Governments and regulators are far behind in understanding cryptocurrencies and how to regulate them

By | December 28, 2021

Behind the scenes, governments and their regulators are struggling to come to terms with the complexities of the world of cryptocurrencies, such as stablecoins, NFT, DeFi, money-making games, and many more facets of a cutting-edge technology sector in rapid evolution. .

On the surface, although they are playing cool, issuing a strange pronouncement to warn citizens of the dangers of dabbing in a world so “dangerous” where the investor does not have the same “protections” that the traditional financial sector offers.

However, regulators have a responsibility to catch up behind the scenes. Despite the amount of effort they must be putting into the problem, they are paralyzed by speed, innovation, and the complexities of the technology itself.

For example, it is blatantly obvious that the Securities and Exchange Commission, one of the most vocal regulators on crypto, is back with the dinosaurs, to the extent that the Gary Gensler’s comments, the SEC chairman would suggest.

The SEC leader seems to believe that he will be able to fit all cryptocurrencies in the same basket of values, applying a proof of 1946 that was designed to determine whether Florida citrus groves were stock or not.

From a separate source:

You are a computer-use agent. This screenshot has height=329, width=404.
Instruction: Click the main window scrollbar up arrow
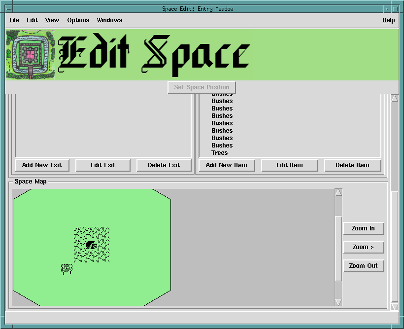point(394,98)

Surely, given the pace of technology since those times, we must rewrite the laws of values. Not only this, but given the way cryptocurrencies and blockchain are changing the face of many traditional sectors, it would seem logical to have a single regulatory body that specializes in this field and listens to the expertise available across the space. of cryptocurrencies.

But what we have so far is far from encouraging. A report by the Financial Crimes Enforcement Network (FinCEN) stated that the Treasury would be applying its anti-money laundering controls to cryptocurrencies, while the Financial Action Task Force did indeed include a mention of NFTs in its guidance on cryptocurrencies.

Of course, we also have the section in the recently passed Infrastructure Bill, which is so broad in its definition of a “broker” in crypto, that when and if it goes into effect, it will destroy many crypto participants just because the requirements reporting will be beyond your powers to comply.

Perhaps some of the governments could go the way of China and simply ban any cryptocurrency-related transactions. Yes, this will destroy all the innovation they bring in, but it would certainly ensure that citizens would be forced to use central bank digital currencies, helping the crumbling fiat monetary system last a bit longer.

So it seems like the crypto industry is facing tough enforcement from bodies that just don’t get it. That should ensure that it is delayed for many years and would go a long way to appease concerned gamblers in the legacy financial system.

However, if someone in authority was really interested in exploiting the most exciting and revolutionary technology from the internet, perhaps they should think about allowing a specialized type of crypto watchdog to operate.

This watchdog could be made up of experts from all sectors within the crypto industry, experts who would be incentivized to do the right regulation, rather than bureaucrats with an ax to grind like the aforementioned SEC chairman.

With a ‘fourth shiftOn the horizon, it is said that the institutions will suffer “demolition and reconstruction from scratch.” Given that the existing monetary system is on the brink of collapse, could crypto be the currency of the people rising from its ashes?

Disclaimer: This article is provided for informational purposes only. It is not offered or intended to be used as legal, tax, investment, financial or other advice.